3) Clarify Your Values
When we compare ourselves with others, it’s easy to forget that what we value may differ from what someone else values. Our personal values dictate how we spend our time, money, and energy. For example, a woman who seems to always look very polished and put together may value physical beauty over someone who doesn’t feel the need to invest a significant amount of time to do the same. And that is okay! If you value something, fully engage in it! But if something is not as important to you, don’t feel inferior to others who put more stock in it.
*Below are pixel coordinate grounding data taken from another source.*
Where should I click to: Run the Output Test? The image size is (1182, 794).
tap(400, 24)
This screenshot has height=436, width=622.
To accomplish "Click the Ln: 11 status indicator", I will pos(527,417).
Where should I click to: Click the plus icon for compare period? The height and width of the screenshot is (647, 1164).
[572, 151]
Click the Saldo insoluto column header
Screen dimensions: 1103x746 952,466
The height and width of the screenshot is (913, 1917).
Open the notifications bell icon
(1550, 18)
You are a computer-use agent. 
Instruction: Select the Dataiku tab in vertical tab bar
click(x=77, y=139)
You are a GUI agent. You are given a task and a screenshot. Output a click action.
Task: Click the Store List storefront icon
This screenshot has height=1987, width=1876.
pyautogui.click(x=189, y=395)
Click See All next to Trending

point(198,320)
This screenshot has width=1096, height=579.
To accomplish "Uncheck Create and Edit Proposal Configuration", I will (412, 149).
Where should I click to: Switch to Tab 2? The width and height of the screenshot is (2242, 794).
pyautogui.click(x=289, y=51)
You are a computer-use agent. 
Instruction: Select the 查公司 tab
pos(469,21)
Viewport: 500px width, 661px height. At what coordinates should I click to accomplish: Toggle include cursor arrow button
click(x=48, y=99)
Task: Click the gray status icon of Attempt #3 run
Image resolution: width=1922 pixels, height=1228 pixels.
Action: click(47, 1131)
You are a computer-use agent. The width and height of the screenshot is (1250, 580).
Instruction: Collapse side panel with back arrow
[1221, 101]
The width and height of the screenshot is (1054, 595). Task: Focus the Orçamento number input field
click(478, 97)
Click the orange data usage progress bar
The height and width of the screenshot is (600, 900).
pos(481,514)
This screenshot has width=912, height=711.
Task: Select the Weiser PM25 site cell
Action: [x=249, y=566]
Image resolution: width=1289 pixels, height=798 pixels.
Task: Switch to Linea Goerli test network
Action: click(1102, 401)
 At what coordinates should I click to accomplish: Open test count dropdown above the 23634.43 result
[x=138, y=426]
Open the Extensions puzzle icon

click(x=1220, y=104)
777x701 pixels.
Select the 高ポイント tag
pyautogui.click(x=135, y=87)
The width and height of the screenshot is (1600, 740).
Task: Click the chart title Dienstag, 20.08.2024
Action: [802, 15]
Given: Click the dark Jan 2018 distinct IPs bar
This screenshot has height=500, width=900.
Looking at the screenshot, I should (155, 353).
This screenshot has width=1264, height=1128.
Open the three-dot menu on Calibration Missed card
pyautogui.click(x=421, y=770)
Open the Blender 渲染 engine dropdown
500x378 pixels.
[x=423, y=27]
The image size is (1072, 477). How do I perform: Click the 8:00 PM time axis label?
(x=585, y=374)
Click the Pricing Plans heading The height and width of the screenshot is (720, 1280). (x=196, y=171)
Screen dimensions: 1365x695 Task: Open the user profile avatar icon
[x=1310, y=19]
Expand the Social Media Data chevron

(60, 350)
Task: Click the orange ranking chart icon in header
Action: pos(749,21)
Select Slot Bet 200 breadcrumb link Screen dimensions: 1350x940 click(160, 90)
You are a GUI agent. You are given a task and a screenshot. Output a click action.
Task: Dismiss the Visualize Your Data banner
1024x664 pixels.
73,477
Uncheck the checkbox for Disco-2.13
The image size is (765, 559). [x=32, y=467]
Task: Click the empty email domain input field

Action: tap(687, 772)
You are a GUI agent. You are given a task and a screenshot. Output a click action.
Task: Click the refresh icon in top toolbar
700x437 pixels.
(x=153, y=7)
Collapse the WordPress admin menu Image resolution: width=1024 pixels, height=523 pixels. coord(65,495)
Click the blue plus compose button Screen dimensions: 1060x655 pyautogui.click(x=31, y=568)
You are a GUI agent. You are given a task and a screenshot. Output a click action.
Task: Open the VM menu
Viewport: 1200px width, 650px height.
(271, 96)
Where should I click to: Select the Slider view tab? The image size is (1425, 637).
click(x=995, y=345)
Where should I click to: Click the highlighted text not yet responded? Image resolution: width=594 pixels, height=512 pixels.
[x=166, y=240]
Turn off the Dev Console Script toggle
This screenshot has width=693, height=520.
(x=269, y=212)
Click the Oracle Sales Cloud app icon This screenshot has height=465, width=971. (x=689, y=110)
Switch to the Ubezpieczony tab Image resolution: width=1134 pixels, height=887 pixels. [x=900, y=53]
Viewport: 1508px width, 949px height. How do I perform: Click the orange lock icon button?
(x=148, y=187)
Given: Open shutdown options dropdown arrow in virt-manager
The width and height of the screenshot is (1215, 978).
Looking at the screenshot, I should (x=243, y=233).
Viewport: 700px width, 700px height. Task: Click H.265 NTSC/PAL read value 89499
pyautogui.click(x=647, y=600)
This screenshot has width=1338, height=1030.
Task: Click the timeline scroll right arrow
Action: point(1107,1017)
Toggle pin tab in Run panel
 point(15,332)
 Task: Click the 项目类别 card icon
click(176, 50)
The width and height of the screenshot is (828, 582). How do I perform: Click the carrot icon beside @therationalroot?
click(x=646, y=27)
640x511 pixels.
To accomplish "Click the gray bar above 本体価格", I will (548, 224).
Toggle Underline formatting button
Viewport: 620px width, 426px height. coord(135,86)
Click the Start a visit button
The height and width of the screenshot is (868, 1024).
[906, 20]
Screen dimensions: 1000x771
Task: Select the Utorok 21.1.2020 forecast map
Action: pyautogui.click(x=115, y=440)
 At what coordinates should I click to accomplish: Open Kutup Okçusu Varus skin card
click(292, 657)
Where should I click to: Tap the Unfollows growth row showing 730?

4) Celebrate Others’ Strengths
It can be easy to feel jealous or envious of other people’s good fortunes. Social media can portray a picture of how beautiful, successful, and happy other people are. Seek to celebrate your friends’ successes and joys instead of feeling intimidated or saddened by them. Remember also that someone else’s happiness doesn’t detract from your own. There is enough to go around!
If you find that you struggle with comparing yourself to others and want to be the best YOU that you can, check out my book “The Burnout Cure: An Emotional Survival Guide for Overwhelmed Women.”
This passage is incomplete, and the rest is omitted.